Steve Goldstein: Navigating The Real Risks Of AI-Audio

Steve Goldstein’s Amplifi Media works with media companies and podcasters in developing audio content strategies. Goldstein writes frequently at the Amplifi blog. Steve can be reached directly at 203-221-1400 or sjgoldstein-at-amplifimedia-dot-com.

Yes, AI is opening doors to magnificent possibilities for podcasters and changing the world at warp speed. Productivity tops the list with tools for rapid transcriptions, brand safety, content research, and script writing, enhancing how podcasters create and manage content. Leveraging AI to save time and organize is a no-brainer, but worrisome developments are happening with AI – specifically AI audio.

Just a few weeks ago, the estate of the legendary comedian George Carlin (boy, I miss him) reached a settlement with the creators of a podcast who used AI to impersonate Carlin for a comedy special.

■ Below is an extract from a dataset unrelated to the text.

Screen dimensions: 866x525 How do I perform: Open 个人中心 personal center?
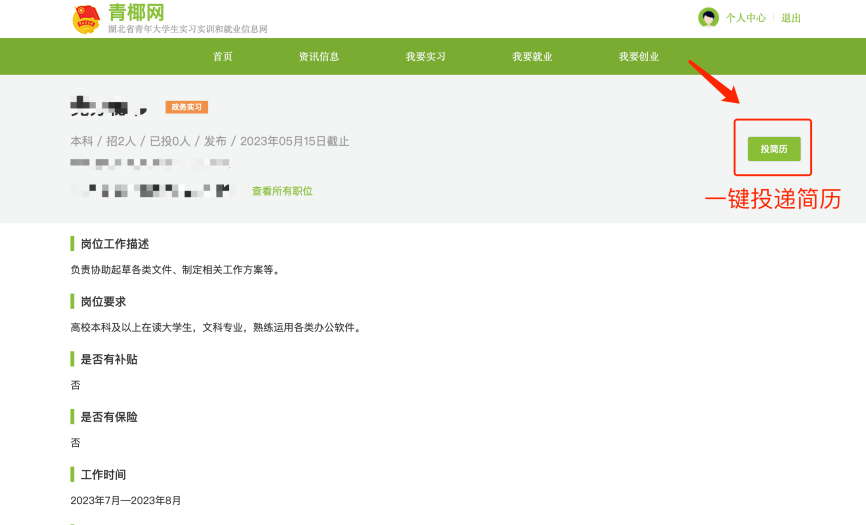point(745,18)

The podcast hosts trained an AI algorithm on decades of Carlin’s work without the estate’s permission, infringing on copyrights and sparking legal action. The settlement required removing the shows and prohibited the use of Carlin’s voice or likeness without estate approval, highlighting the copyright challenges AI poses. This case underlines the need for clear guidelines and ethical standards in using AI to mimic individuals dead or alive.

There’s more.

Voice phishing: A British CEO’s voice was cloned to authorize the fraudulent transfer of $250,000 in funds.

Call center cons: AI-generated voice technology impersonating individuals in real-time during calls to extract personal information or consent for bogus charges is on the rise.

Robo deepfakes: There are plenty of scams with robocalls imitating political candidates, including Donald Trump and Barack Obama, making inflammatory or false statements to stir public unrest or influence elections.

Speech reproduction: AI is used to clone the voices of celebrities to say controversial or humorous things they never actually said.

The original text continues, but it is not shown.